Meningkatnya Kemiskinan di Daerah Penghasil Nikel

Luwu Timur adalah daerah penghasil nikel di Sulawesi Selatan. PT Vale Indonesia memiliki lahan konsesi terluas ketimbang perusahaan lain.

Aktivitas tambang nikel PT Vale Indonesia di
Aktivitas tambang nikel PT Vale Indonesia di Sorowako (Lina Herlina)

Makassar, bollo.idKabupaten Luwu Timur merupakan penghasil nikel di Sulawesi Selatan. Sehingga masuk urutan  ketiga penyumbang nikel terbesar di Indonesia.

Dinas Penanaman Modal Perizinan Terpadu dalam Satu Pintu (DPM-PTSP) Sulsel mencatat  nikel menjadi salah satu komponen terpenting dalam penghiliran atau hilirisasi baterai kendaraan listrik. 

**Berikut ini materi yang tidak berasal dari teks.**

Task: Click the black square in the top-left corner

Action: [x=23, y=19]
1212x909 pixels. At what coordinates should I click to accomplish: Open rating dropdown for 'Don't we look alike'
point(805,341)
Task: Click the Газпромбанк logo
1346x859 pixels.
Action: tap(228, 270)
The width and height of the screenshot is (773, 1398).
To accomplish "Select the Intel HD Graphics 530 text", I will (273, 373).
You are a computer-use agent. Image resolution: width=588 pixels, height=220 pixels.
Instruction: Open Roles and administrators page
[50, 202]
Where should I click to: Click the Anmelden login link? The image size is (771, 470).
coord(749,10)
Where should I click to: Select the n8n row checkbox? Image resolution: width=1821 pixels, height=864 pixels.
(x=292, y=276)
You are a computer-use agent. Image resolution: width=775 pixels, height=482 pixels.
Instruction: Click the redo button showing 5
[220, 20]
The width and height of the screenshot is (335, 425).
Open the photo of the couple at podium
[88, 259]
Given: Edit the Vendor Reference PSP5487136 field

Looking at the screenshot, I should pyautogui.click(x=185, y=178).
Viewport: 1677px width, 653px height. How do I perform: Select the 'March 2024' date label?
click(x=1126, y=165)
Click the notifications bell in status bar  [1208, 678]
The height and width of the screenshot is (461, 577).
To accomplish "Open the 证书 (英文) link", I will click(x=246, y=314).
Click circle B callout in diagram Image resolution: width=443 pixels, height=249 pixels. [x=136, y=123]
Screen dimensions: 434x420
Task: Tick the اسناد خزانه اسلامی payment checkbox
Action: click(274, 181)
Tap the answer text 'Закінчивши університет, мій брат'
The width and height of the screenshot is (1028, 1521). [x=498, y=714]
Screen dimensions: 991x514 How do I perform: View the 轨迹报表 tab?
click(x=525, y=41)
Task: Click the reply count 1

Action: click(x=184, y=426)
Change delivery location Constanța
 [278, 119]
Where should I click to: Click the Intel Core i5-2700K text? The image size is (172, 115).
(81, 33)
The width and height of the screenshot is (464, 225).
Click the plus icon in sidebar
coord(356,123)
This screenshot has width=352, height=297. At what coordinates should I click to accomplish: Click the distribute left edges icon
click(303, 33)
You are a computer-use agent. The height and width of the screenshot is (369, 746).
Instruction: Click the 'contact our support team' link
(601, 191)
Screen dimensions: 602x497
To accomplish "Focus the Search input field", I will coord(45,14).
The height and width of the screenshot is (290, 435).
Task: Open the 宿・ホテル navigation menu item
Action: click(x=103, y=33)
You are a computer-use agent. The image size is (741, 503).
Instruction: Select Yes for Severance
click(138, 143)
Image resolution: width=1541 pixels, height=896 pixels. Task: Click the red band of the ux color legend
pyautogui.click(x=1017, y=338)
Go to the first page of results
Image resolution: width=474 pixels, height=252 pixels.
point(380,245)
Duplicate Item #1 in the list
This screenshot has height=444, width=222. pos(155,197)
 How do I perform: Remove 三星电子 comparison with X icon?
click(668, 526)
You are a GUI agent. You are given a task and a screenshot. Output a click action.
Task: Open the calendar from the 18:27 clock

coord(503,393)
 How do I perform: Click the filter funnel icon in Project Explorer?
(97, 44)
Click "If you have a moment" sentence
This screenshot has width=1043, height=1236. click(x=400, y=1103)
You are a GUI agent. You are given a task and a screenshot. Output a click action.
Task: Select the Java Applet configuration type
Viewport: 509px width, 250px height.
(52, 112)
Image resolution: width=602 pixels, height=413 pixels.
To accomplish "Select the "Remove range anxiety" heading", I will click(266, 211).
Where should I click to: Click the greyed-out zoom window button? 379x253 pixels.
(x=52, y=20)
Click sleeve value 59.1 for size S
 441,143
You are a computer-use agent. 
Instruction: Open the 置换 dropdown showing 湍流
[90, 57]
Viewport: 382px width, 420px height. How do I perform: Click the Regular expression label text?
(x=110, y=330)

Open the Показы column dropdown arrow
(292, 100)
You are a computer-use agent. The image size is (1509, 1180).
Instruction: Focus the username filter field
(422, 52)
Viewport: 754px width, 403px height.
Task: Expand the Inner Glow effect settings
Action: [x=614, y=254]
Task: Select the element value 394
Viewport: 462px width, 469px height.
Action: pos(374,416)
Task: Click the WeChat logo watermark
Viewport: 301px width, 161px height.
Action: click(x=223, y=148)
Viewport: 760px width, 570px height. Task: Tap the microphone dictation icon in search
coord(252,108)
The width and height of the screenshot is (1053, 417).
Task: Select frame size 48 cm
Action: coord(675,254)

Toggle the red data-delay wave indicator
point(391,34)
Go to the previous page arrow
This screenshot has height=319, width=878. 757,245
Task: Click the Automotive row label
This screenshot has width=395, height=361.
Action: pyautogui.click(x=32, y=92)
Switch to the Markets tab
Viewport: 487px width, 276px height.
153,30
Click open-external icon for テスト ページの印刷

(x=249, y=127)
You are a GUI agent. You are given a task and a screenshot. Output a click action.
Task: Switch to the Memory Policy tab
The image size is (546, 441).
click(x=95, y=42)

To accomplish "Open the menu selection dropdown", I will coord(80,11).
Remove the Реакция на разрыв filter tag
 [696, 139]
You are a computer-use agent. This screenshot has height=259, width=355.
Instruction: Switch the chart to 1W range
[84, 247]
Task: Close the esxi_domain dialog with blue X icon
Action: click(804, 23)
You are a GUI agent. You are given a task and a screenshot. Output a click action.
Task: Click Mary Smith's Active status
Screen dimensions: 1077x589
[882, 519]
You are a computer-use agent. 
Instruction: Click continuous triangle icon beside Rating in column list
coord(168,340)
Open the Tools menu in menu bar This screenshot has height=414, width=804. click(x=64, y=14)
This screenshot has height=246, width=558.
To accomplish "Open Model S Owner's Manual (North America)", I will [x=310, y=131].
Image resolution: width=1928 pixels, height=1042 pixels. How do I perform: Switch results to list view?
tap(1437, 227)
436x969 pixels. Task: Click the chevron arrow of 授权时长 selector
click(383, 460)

Sulsel punya peluang investasi yang akan menjadi daerah dengan perkembangan pesat, sehingga memberikan nilai tambah. Nikel yang ada di Luwu Timur memiliki potensi besar yang membuat banyak pihak berminat untuk berinvestasi. 

Adapun target investasi di Tahun 2022 sebesar Rp9 triliun dan realisasinya mencapai Rp14,29 triliun. Industri logam berkontribusi 22 persen terhadap investasi Sulsel.

Di antaranya emas, besi, dan nikel. Dukungan pemerintah juga fokus ke hilirisasi nikel karena nilai jualnya bisa sangat besar. Di mana nikel diolah menjadi stainles steel dan beberapa produk turunannya.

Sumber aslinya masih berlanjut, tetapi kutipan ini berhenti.